Par
Imajill ,
dimanche 20 janvier 2008 à
14:29 |
BUTINAGES | #
61 | rss
...sur la petite mort.

Il est des moments personnels et sereins où l'esprit part à la rencontre du corps et des mystères de la jouissance. Pour mieux connaitre ce corps, il faut avouer que la masturbation est la pratique la plus simple et la plus sûre pour y arriver. Ces moments si particuliers sont loin de ceux vécus à deux (ou plus), là où ce sont les autres qui nous découvrent et nous bouleversent. Arriverait-on réellement à bien se connaitre si l'on se privait de ces moments de plaisir solitaire ?... je pense intimement que les deux sont complémentaires.

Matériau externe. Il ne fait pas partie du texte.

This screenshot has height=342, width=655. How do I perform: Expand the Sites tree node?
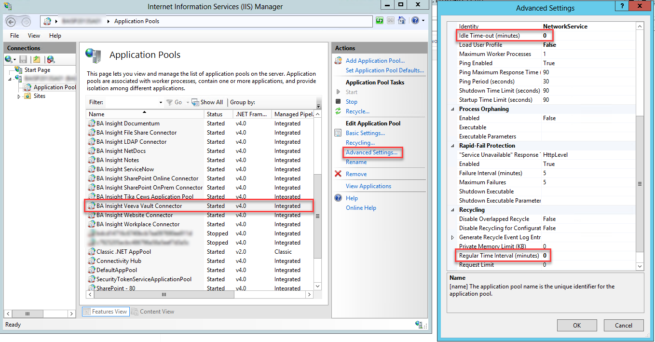pos(19,96)
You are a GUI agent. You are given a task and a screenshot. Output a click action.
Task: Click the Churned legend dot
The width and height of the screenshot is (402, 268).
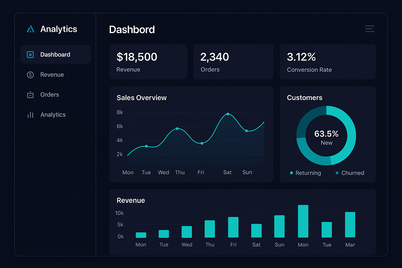point(337,173)
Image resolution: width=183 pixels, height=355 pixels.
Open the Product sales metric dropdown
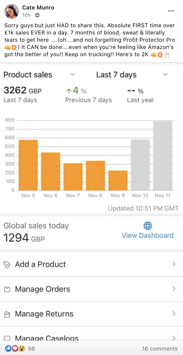(73, 75)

Ce n'est que seul(e), face à nous même, que nous prenons la mesure de ce corps qui demeure si souvent pour nous un parfait inconnu. L'attente et la solitude de certains jours a un si beau remède que bien trop oublient. N'est-il pas agréable une fois ces caresses accomplies à leur terme, de ressentir ce flux de plaisir et réussir à s'abandonner enfin ? C'est si bon de sentir la brûlure nous envahir et savoir que dans quelques secondes ce sera une explosion des sens et du corps. Je suis attristée à l'idée que la masturbation passe encore trop souvent comme une pratique "anormale". Bien des hommes et des femmes s'en cachent pensant que le "malsain" (selon la morale) est à confondre avec ce qui tout simplement humain.
Le site Beautiful Agony recueille ces confessions intimes sur la masturbation. En anglais et malheureusement payant... mais diffuser de la vidéo a un coût que je reconnais. Faut-il "vendre" ces images personnelles ?... difficile pour moi de juger. Les personnes qui y postent leurs vidéos signent là un manifeste pour la masturbation et assument ce qu'elles revendiquent.
Qu'il est bon de voir ces regards perdus, ces cris, ces chuchotements, ces sourires, voire parfois l'esquisse de la douleur provoquée par la brûlure intime... des visages qui ne peuvent que nous émouvoir. Le plaisir sur un visage c'est beau à voir.
Tout est dans le suggestif et je suis attendrie pas ces instants de petite mort... où l'on a tous eu parfois l'impression que le coeur s'arrêtait.